------ Quoted text

Skip to content

Pipeline Architecture

Ciara Spencer edited this page Jul 31, 2024 · 44 revisions

Overview



Data Ingestion

The pipeline begins with data ingestion, where raw PPP Loan Program data is collected from official sources or relevant datasets. This data is provided in various formats such as CSV, Excel, or JSON. An ingestion component retrieves the data and prepares it for further processing.

Data Transformation

In this stage, the raw data undergoes transformation and cleaning processes. Data quality is ensured by handling missing values, correcting errors, and standardizing formats. This step ensures that the data is accurate and consistent for downstream analysis.

Geospatial Enrichment

The pipeline incorporates geocoding techniques to convert business addresses from the PPP Loan data into geographic coordinates (latitude and longitude). This enrichment allows businesses to be accurately positioned on a map for geospatial analysis.

------------
------ Stored data

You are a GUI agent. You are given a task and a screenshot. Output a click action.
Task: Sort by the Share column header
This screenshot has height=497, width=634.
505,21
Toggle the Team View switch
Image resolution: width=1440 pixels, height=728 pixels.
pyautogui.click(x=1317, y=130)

------------

> [Request 1]:
Return the part of the pipeline architecture page starting with "Data Transformation" and going on through "for geospatial analysis.".
> [Request 2]:
According to the pipeline architecture page, in what formats is the raw PPP Loan Program data provided?
> [Request 3]:
Write what comes next in the pipeline architecture page, picking up after its last sentence.
The data has no role in any of the work asked here.

> [Exercise result 1]:
Data Transformation

In this stage, the raw data undergoes transformation and cleaning processes. Data quality is ensured by handling missing values, correcting errors, and standardizing formats. This step ensures that the data is accurate and consistent for downstream analysis.

Geospatial Enrichment

The pipeline incorporates geocoding techniques to convert business addresses from the PPP Loan data into geographic coordinates (latitude and longitude). This enrichment allows businesses to be accurately positioned on a map for geospatial analysis.

> [Exercise result 2]:
CSV, Excel, or JSON.

> [Exercise result 3]:
Geospatial Processing

Geospatial processing is a critical link process where enriched data is FIPS encoded based on its coordinates to identify geographic areas to which it belongs. These standardized codes are assigned to various administrative and statistical divisions to facilitate consistent identification of geographic data, and in turn enables streamlined merging of sources with reference to geographic regions.

Geospatial Aggregation

Geospatial aggregation is a critical component of the end-stage pipeline that prepares enriched data to be analyzed spatially. Techniques such as coordinate transformations, spatial joins, and spatial aggregations are applied using Shapefiles and GeoPandas library. This step creates relationships to identify geographical patterns and trends within the data.

Database Creation

A geospatially enabled database is created using a database management systems AWS S3 and CloudFront CDN. This database structure optimizes storage and retrieval of geospatial data. The cleaned and enriched data is stored here for efficient querying and analysis.

Notebook Process


Pipeline Process Repositories Overview

Note: Full notebook process scripts are not public.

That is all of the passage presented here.